BSA Section 63: The Cornerstone
Section 63 of the Bharatiya Sakshya Adhiniyam (BSA) is the successor to Section 65B of the Indian Evidence Act. It governs the admissibility of electronic records as evidence and is crucial for any litigation involving digital evidence.
Section 63(1): Basic Admissibility
Electronic records are admissible as evidence of their contents if the conditions in sub-section (2) are satisfied regarding the computer output containing the information.
Section 63(2): Conditions for Admissibility
The computer output containing the information must satisfy these conditions:
- (a) The information was produced by the computer during the period it was used regularly for similar activities
- (b) During that period, information of the kind contained was regularly supplied to the computer in the ordinary course
- (c) The computer was operating properly during that period, or if not, the malfunction did not affect the accuracy of the information
- (d) The information reproduces or is derived from information supplied to the computer in the ordinary course
Landmark: Anvar P.V. v. P.K. Basheer (2014)
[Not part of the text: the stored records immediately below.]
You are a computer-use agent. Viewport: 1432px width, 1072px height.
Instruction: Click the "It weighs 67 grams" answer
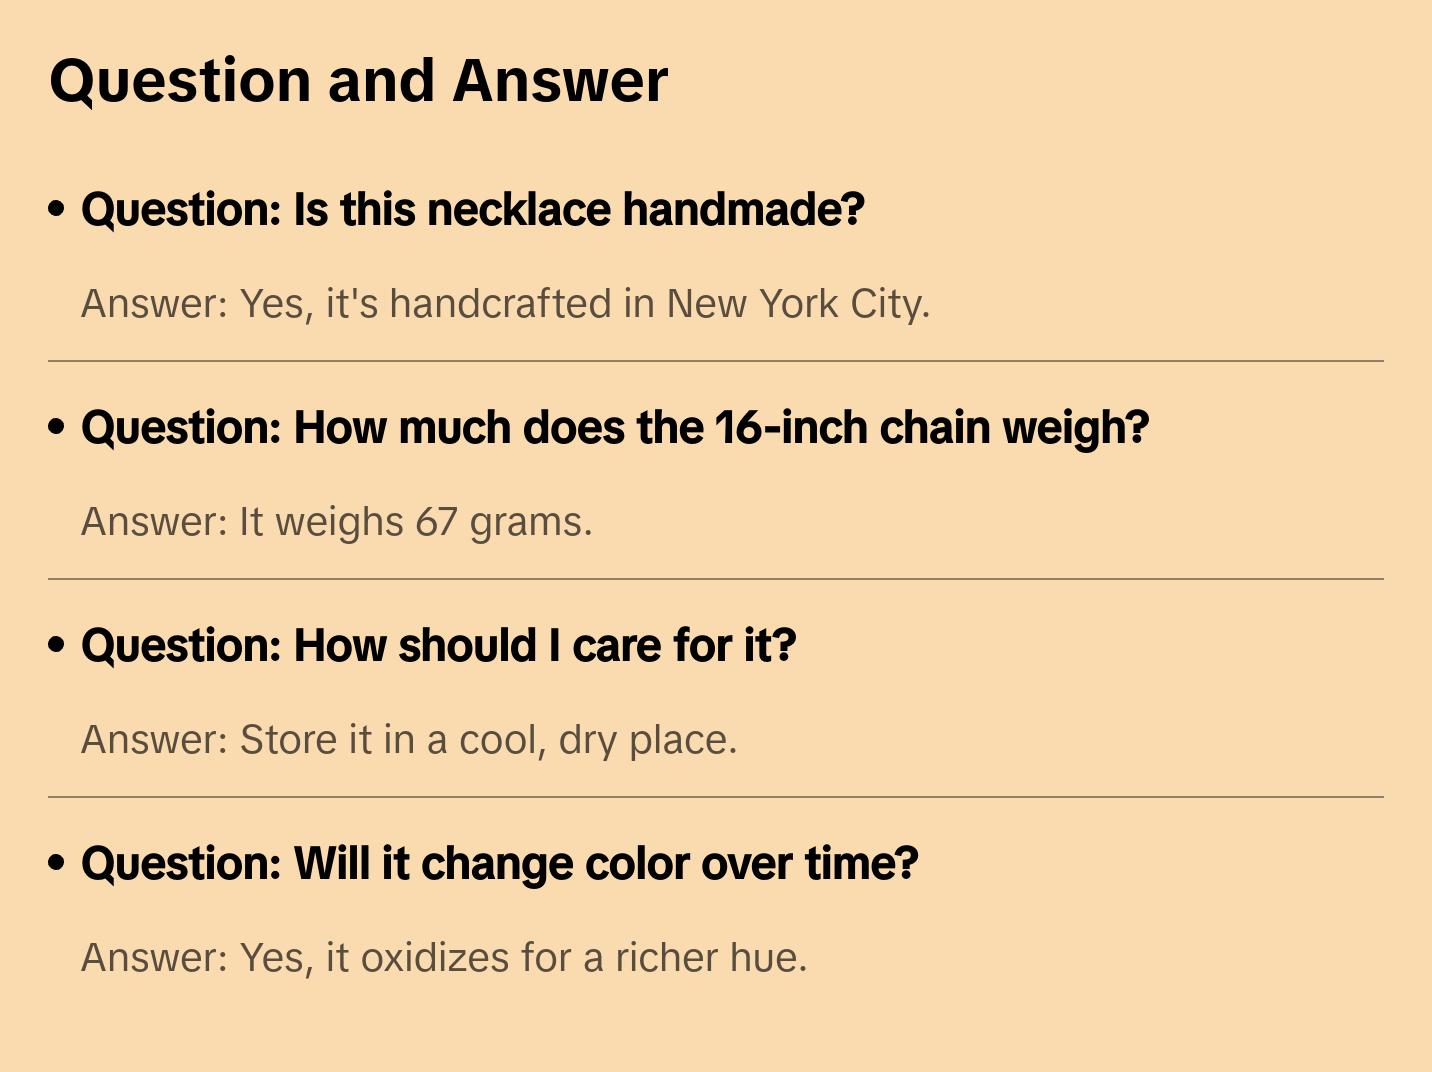336,522
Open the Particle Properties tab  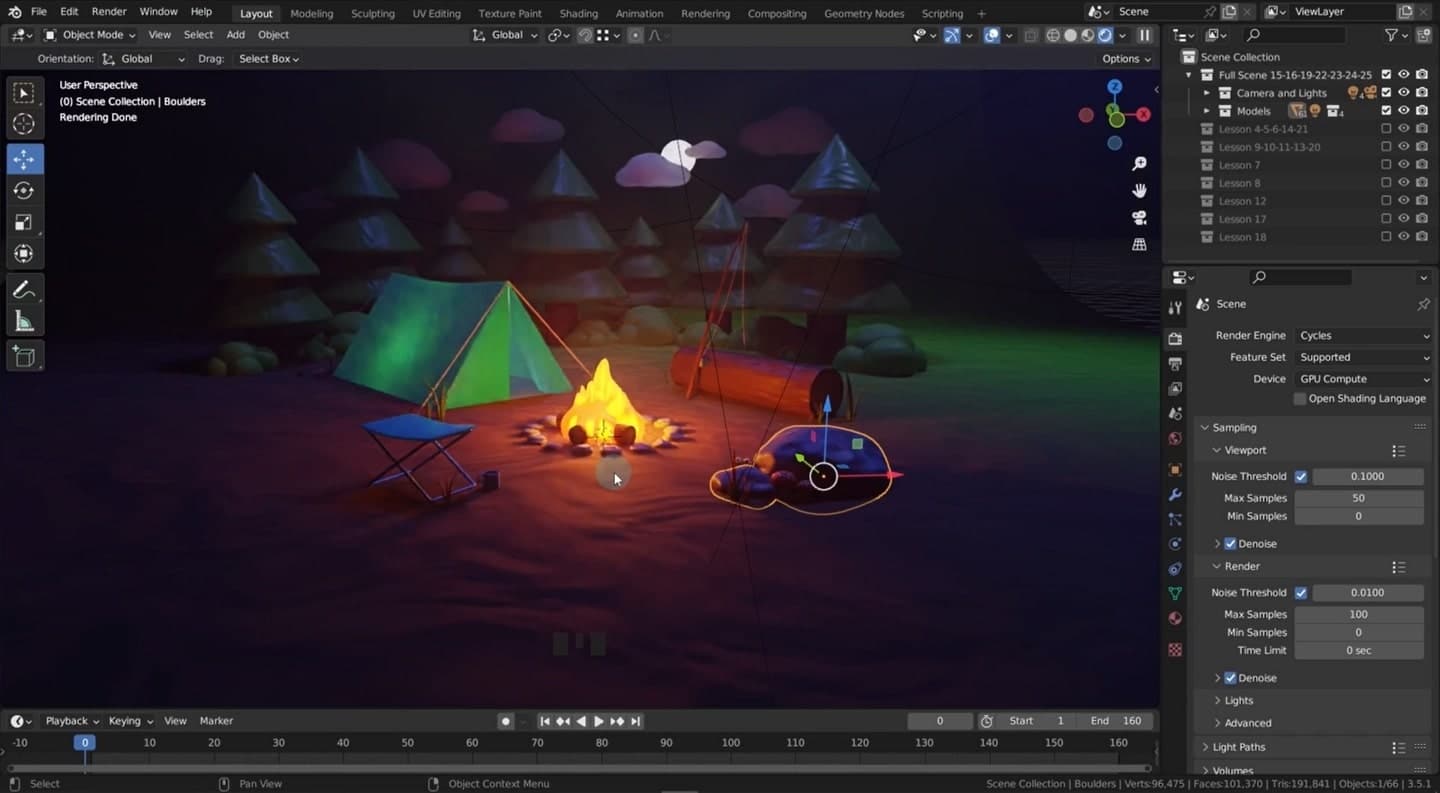pyautogui.click(x=1175, y=520)
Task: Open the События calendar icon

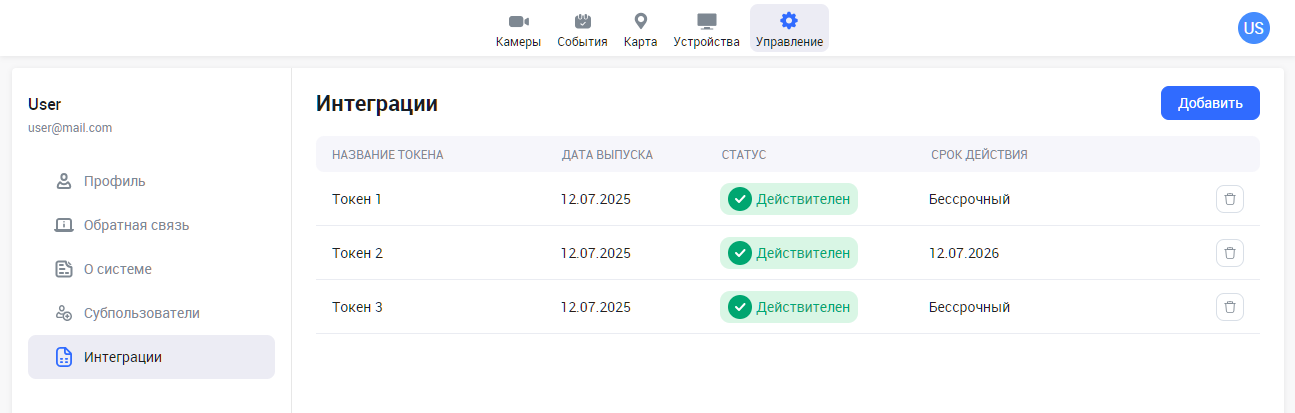Action: click(582, 21)

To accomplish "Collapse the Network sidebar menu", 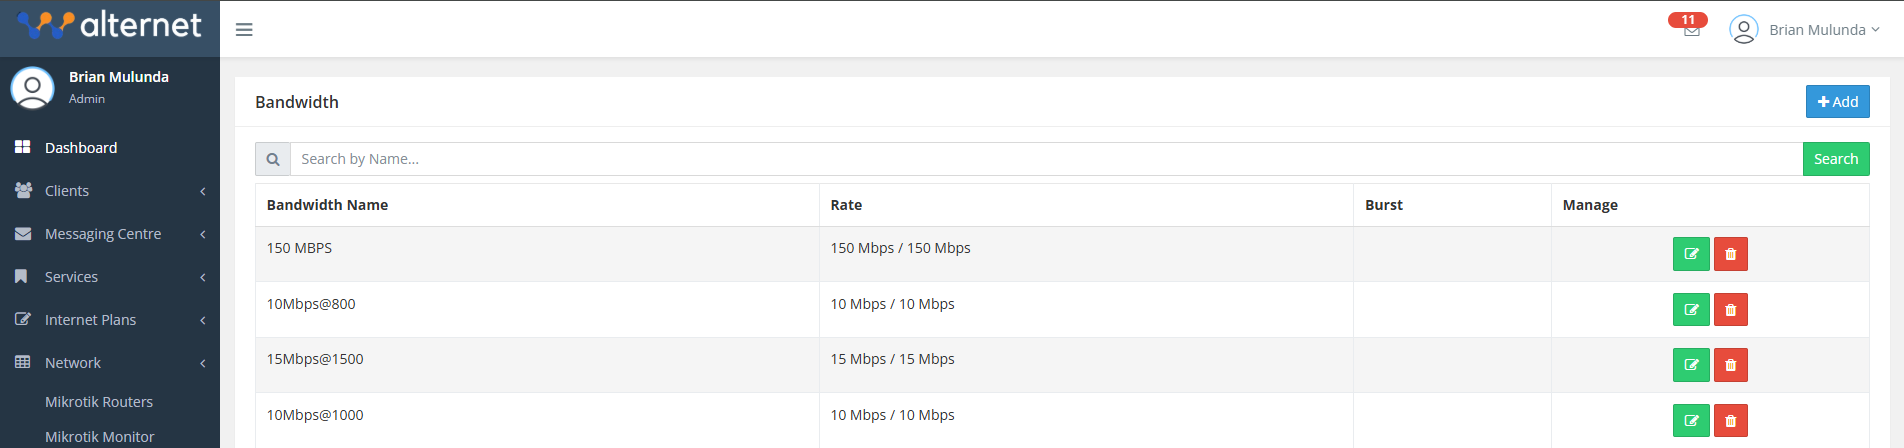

The Supreme Court held that Section 65B(4) certificate is mandatory for electronic evidence. Without it, secondary electronic evidence is inadmissible. This overruled earlier decisions that allowed flexibility.
Key Holding: "The evidence relating to electronic record...can be proved only in accordance with the procedure prescribed under Section 65B."
The Section 63(4) Certificate
The Section 63(4) Certificate (formerly 65B(4)) is mandatory for electronic evidence that is a computer output (printout, copy, etc.) rather than the original device itself.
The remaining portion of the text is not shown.